- REQUEST
Rewrite the lines of the material below, changing every "screenshot" to "screen capture" and keeping everything else the same. Leave the pictures out of your version.

Document and screenshot pointing entries
Start
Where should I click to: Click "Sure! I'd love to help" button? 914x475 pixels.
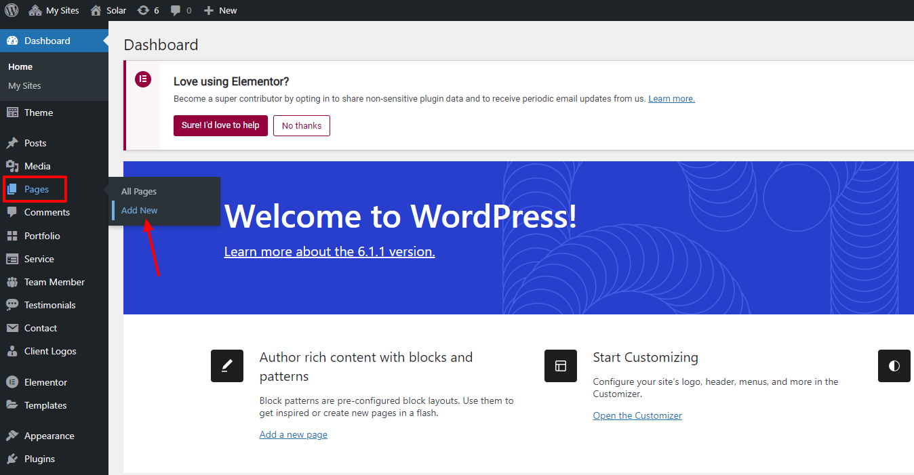pyautogui.click(x=220, y=125)
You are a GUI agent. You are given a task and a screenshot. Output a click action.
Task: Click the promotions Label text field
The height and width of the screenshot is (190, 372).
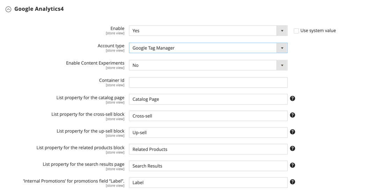click(x=208, y=183)
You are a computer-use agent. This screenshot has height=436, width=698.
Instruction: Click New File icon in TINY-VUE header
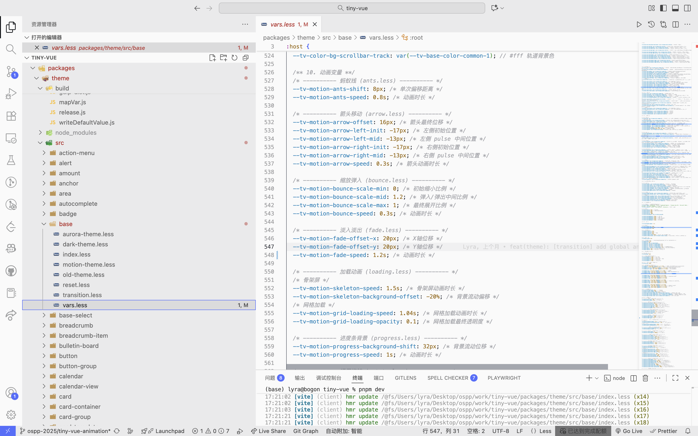(213, 58)
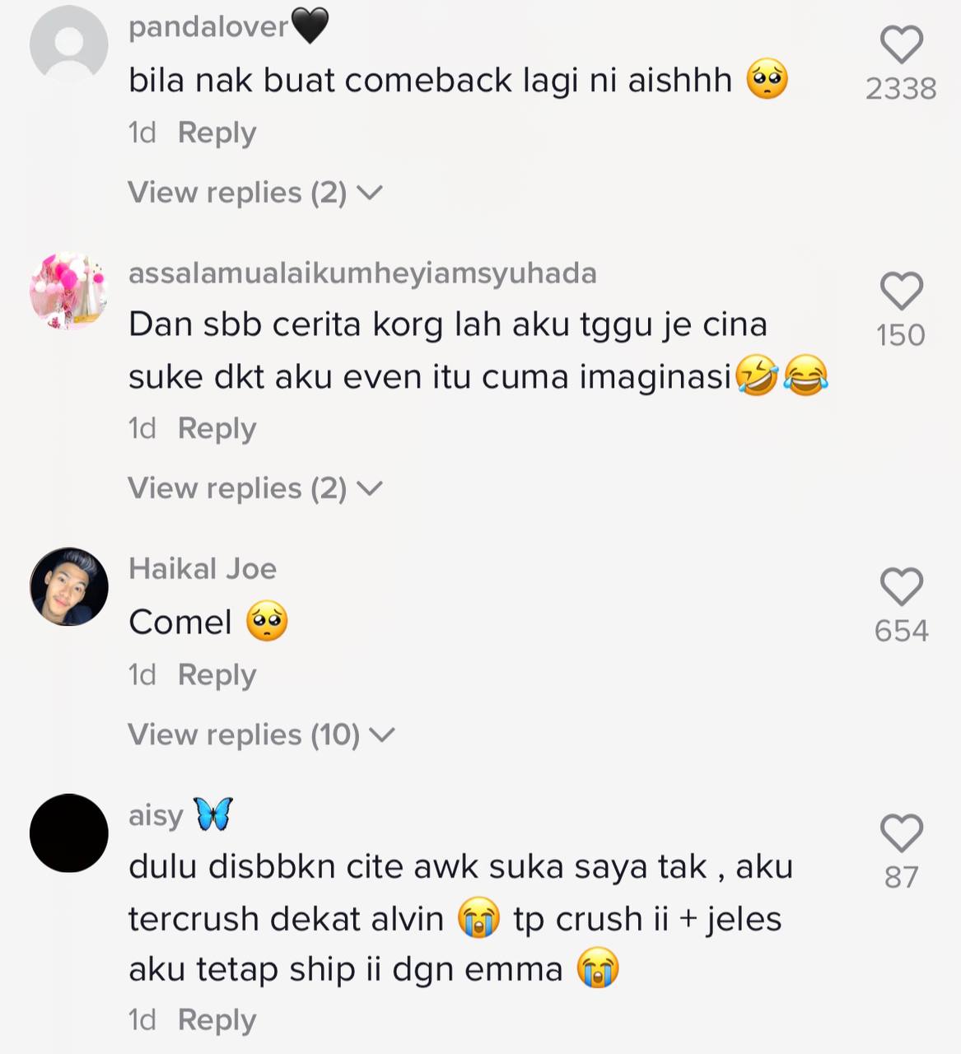Open Haikal Joe's profile photo

point(69,586)
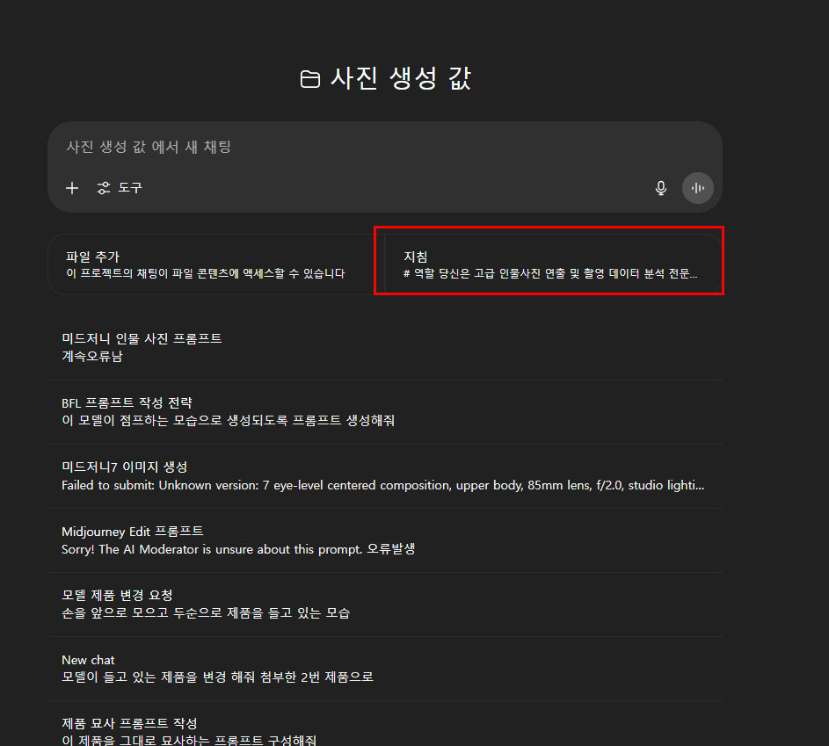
End
- EXERCISE RESULT
Where should I click to: Click "Sure! I'd love to help" button? 914x475 pixels.
pyautogui.click(x=220, y=125)
You are a GUI agent. You are given a task and a screen capture. Output a click action.
Task: Click the promotions Label text field
The height and width of the screen capture is (190, 372).
click(x=208, y=183)
You are a computer-use agent. This screen capture has height=436, width=698.
Instruction: Click New File icon in TINY-VUE header
(213, 58)
Open Haikal Joe's profile photo

point(69,586)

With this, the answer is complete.